*** Opening of RECORDS TO PROCESS ***

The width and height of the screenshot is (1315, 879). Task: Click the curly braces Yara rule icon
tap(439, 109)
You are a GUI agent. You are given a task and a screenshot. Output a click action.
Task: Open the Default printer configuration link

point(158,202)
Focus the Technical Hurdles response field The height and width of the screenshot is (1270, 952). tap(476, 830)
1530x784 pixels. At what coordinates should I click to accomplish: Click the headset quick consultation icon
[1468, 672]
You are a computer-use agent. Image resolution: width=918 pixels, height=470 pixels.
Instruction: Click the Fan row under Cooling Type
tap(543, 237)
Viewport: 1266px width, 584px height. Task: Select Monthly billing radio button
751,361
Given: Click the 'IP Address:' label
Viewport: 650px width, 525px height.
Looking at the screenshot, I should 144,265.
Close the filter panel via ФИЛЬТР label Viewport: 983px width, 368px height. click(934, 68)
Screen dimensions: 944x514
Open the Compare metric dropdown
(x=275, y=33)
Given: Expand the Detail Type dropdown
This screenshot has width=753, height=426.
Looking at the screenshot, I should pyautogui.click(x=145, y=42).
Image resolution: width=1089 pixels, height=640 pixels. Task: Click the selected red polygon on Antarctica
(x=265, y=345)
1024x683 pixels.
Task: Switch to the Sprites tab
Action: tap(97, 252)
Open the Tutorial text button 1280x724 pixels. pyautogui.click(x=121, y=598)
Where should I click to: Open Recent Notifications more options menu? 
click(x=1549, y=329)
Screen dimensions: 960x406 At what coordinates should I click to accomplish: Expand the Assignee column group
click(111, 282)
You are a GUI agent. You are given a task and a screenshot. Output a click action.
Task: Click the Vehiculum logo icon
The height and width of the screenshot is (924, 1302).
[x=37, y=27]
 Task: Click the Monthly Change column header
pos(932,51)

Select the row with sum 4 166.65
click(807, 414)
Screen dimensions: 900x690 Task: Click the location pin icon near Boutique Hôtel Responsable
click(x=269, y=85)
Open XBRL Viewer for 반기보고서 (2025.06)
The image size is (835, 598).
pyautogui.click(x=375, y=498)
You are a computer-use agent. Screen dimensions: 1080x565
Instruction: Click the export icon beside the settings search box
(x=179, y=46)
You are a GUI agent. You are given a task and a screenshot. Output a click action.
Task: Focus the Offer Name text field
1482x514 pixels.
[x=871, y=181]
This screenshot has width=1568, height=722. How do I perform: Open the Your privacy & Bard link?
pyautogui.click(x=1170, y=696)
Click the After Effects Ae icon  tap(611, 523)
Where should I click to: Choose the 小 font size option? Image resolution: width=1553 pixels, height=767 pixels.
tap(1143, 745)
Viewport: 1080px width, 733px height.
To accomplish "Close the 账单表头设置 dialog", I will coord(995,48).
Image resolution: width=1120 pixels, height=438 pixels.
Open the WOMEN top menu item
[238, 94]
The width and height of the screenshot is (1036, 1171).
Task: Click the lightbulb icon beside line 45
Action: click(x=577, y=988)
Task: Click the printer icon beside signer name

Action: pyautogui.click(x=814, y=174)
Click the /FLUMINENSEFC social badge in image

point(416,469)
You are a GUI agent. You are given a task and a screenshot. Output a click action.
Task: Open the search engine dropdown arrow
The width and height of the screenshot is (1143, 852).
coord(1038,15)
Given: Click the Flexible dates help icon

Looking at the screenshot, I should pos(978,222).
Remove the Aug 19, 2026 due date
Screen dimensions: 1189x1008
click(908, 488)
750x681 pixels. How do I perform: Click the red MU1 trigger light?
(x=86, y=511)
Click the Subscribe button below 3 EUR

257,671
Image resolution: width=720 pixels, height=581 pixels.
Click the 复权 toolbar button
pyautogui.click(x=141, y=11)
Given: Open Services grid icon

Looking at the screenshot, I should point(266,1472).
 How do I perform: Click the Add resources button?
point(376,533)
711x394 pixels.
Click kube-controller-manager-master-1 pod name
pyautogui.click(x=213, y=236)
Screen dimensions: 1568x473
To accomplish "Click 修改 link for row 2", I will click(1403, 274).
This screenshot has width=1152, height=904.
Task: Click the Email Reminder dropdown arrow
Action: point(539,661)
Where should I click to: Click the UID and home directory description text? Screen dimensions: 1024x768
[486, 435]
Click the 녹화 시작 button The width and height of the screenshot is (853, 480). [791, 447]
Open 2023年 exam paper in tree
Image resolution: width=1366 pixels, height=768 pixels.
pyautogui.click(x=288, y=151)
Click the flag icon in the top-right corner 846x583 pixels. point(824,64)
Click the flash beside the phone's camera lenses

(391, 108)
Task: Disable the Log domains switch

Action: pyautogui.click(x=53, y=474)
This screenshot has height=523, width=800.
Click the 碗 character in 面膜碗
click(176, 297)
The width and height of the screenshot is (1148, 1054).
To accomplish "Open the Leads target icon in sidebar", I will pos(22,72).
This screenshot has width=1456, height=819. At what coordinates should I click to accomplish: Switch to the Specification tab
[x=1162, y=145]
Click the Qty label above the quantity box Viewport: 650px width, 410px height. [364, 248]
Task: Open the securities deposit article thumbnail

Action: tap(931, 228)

*** Close of RECORDS TO PROCESS ***

**TASK:**
Find the word "Focus" in the records, and report each line that has it.

**REPLY TO THE TASK:**
Focus the Technical Hurdles response field The height and width of the screenshot is (1270, 952). tap(476, 830)
Task: Focus the Offer Name text field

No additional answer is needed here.